Allí, en el edificio de enfrente, el tipo en ropa deportiva abre los candados y las puertas del pequeño local. Sigue agachado cuando aparecen, tomadas de la mano, dos chicas —flacas, las nalguitas apretadas, las tetas muy llenas— que corren para escapar de la lluvia. Ambas, siempre juntas, cruzan el breve jardín y entran al edificio.

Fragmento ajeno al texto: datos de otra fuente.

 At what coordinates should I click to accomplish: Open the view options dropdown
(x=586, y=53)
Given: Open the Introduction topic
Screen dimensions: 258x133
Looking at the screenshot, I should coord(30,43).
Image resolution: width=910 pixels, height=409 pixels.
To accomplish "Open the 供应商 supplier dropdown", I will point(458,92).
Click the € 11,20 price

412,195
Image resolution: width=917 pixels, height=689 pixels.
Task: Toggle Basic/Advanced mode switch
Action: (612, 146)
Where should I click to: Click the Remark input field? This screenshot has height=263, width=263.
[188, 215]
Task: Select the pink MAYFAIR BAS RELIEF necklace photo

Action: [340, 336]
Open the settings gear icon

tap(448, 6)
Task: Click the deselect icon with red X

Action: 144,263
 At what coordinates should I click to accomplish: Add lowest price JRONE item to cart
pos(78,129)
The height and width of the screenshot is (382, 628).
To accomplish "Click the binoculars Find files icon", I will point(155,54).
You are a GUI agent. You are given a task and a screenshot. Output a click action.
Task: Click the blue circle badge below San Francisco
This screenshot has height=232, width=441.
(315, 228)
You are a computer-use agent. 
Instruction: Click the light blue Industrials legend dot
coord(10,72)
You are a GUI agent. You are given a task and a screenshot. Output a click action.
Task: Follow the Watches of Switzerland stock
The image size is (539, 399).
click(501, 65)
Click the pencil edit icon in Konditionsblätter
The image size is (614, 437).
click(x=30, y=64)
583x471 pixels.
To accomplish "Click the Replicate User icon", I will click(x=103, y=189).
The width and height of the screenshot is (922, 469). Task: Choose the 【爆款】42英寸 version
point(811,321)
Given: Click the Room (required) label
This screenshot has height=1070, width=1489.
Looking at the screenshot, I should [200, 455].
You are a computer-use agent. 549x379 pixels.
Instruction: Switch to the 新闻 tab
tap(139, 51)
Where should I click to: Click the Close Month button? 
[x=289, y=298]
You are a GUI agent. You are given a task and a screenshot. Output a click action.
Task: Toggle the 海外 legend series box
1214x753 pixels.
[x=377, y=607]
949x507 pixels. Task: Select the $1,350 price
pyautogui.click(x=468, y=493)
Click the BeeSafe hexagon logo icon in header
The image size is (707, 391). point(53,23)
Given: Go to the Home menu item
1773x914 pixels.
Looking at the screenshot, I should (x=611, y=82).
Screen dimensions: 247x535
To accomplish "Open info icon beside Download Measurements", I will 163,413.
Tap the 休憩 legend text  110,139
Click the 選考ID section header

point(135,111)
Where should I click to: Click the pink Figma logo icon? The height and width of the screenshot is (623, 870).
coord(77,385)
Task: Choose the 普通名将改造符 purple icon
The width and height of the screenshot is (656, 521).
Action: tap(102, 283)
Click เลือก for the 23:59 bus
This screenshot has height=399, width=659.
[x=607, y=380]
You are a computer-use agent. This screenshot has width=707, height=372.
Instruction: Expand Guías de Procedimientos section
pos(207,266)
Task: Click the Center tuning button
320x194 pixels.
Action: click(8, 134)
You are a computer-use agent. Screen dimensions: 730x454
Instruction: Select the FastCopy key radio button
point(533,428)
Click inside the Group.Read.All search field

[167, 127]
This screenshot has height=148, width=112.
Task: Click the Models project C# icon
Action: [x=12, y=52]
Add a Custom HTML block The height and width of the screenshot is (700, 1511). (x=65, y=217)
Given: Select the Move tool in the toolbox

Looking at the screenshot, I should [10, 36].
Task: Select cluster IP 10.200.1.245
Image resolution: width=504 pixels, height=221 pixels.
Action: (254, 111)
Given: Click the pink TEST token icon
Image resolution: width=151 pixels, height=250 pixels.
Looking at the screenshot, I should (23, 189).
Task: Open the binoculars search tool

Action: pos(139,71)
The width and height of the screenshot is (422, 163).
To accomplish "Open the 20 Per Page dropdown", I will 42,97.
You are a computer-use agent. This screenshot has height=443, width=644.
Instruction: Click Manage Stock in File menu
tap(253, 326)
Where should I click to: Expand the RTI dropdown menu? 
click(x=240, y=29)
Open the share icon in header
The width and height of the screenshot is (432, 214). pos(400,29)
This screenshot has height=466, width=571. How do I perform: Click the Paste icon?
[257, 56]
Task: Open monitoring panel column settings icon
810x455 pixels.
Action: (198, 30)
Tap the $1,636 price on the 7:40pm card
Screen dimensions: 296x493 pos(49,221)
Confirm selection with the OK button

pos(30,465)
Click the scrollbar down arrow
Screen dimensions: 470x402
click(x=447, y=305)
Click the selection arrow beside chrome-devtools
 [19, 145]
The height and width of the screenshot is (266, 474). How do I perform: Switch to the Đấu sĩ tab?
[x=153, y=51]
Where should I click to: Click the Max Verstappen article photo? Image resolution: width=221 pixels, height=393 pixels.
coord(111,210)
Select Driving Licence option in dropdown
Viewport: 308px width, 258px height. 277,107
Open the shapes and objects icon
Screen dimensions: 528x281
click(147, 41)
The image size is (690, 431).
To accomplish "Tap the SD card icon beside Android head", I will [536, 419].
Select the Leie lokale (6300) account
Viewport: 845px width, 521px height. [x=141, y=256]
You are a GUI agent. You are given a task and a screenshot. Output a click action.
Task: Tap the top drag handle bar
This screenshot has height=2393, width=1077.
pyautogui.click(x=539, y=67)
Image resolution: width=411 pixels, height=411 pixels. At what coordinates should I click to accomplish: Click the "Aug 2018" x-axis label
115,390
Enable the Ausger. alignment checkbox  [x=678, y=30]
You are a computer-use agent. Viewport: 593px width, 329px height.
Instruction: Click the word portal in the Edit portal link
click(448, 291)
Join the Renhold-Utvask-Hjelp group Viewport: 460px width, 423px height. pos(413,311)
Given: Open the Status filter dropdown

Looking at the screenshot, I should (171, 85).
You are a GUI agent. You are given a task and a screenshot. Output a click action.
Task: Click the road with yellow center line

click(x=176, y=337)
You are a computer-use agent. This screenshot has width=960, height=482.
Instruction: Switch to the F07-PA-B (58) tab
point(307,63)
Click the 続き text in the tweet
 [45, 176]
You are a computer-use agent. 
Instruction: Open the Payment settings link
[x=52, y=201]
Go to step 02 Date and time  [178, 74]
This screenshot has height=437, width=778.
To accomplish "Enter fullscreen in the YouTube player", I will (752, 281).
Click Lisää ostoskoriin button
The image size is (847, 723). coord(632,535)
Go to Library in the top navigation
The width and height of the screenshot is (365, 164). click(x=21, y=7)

Durante los diez o doce segundos que dura la escena, el tipo no deja de mirarlas, distraído, interrumpiendo su tarea y sosteniendo el manojo de llaves en la mano caída.
Las chicas desaparecen por un corredor lateral.
Y el sujeto, ese pobre atleta deslumbrado, parece meditar durante un instante, parece decidirse: necesita prolongar el espectáculo. Se levanta. Camina sigiloso, casi en puntillas hasta la esquina de la pared. Allí se inclina, asoma la cabeza con cuidado, se demora estudiando los dos culitos que se alejan.
Y sólo entonces, con una sonrisa y meneando la cabeza, da media vuelta y regresa al local.